Strategies to improve relay function

Analysis of the components of the relay also suggests strategies that could improve functional connectivity by generating postsynaptic responses in target neurons. They include increasing the number of graft neurons (and thereby, their axons), more efficient guidance of graft axons, better conductance, and improved synaptic efficacy through increased spatial or temporal summation. We estimate that our grafts are composed of 10–30% neurons, a number that could be increased by enriching the graft for NRP or including BDNF with the graft to improve NRP survival. During CNS development, combinations of attractive and repulsive cues guide axons to specific targets. In the current experiment, a single attractive cue, BDNF, guided most graft axons into the DCN, but we did observe axons in other brainstem regions. Thus, a combination of attractive and repulsive cues may improve navigation to the designated target, increasing the number of axons that reach the target as well as the overall fidelity of the relay.

Although action potentials can be transmitted with limited myelination, remyelination enhances conduction and improves function after SCI (Sasaki et al., 2007). Because it is unlikely that graft axons in our study were extensively myelinated, myelination of graft axons would improve function of the relay by allowing the fibers to sustain higher firing rate (Krauthamer and Crosheck, 2002), thereby improving the temporal summation of signals to the DCN. In this respect, the combination of NRP/GRP presents a promising and possibly essential graft composition for any cell-replacement-based repair strategy. Generating actively myelinating oligodendrocytes presents a considerable challenge because the SCI microenvironment promotes astrocyte over oligodendrocyte differentiation (Hill et al., 2004). Still, specific differentiation protocols can direct GRP to the oligodendrocyte lineage (Rao et al., 1998), and neurotrophic factors can promote myelination (Cao et al., 2010). Finally, denervation can alter the accessibility, density, and morphology of postsynaptic sites (Kim et al., 2008; Massey et al., 2008), and therefore, activity-dependent training or drug treatments may be required to increase synaptic plasticity of target neurons.

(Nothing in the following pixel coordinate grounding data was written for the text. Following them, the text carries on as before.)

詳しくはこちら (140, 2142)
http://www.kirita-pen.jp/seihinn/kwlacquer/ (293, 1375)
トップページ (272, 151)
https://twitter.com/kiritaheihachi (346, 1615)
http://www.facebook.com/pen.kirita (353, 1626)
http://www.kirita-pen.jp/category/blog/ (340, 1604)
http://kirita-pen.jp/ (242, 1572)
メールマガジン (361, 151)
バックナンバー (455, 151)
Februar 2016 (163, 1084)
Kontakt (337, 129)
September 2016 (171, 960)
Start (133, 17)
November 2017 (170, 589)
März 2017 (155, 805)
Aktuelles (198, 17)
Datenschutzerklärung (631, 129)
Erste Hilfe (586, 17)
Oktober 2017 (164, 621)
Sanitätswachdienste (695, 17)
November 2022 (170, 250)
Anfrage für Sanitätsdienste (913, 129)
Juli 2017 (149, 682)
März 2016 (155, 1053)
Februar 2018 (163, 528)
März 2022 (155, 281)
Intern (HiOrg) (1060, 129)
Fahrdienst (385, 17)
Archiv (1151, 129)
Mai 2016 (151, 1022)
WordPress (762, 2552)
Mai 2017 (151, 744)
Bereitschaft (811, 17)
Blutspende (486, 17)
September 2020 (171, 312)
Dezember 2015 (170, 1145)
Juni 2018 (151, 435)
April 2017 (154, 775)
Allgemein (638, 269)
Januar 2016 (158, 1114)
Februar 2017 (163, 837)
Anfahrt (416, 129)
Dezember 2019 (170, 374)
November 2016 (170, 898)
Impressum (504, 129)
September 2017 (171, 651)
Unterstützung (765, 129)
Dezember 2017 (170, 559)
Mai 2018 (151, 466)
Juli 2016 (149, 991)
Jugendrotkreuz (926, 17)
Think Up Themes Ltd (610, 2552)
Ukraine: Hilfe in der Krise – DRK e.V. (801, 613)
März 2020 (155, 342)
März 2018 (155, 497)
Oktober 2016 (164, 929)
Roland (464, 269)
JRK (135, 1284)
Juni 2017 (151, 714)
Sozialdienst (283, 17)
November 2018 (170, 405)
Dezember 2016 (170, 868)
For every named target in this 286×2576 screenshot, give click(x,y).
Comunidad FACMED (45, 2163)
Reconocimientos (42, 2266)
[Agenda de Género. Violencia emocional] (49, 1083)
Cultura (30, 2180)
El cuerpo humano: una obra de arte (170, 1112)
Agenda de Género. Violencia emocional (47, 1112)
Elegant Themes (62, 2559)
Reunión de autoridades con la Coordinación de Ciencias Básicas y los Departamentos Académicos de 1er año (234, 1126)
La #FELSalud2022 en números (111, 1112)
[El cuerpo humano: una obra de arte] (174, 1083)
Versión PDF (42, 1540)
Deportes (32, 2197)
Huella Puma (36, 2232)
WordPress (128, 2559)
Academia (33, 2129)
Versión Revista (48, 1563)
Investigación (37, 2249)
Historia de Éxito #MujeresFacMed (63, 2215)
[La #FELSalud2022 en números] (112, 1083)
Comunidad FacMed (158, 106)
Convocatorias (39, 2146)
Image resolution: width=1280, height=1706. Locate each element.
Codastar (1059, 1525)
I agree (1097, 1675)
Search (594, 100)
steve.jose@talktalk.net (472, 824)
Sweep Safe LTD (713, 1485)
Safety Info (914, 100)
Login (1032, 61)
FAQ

In conclusion, we have developed a transplantation strategy using a mixed population of neuronal and glial progenitors that exploits their intrinsic developmental properties to form a functional relay, as progress toward neuronal replacement therapy. Although this strategy requires additional optimization to achieve behavioral recovery, it demonstrates the therapeutic value of neural stem cells for repair of sensory and possibly motor systems.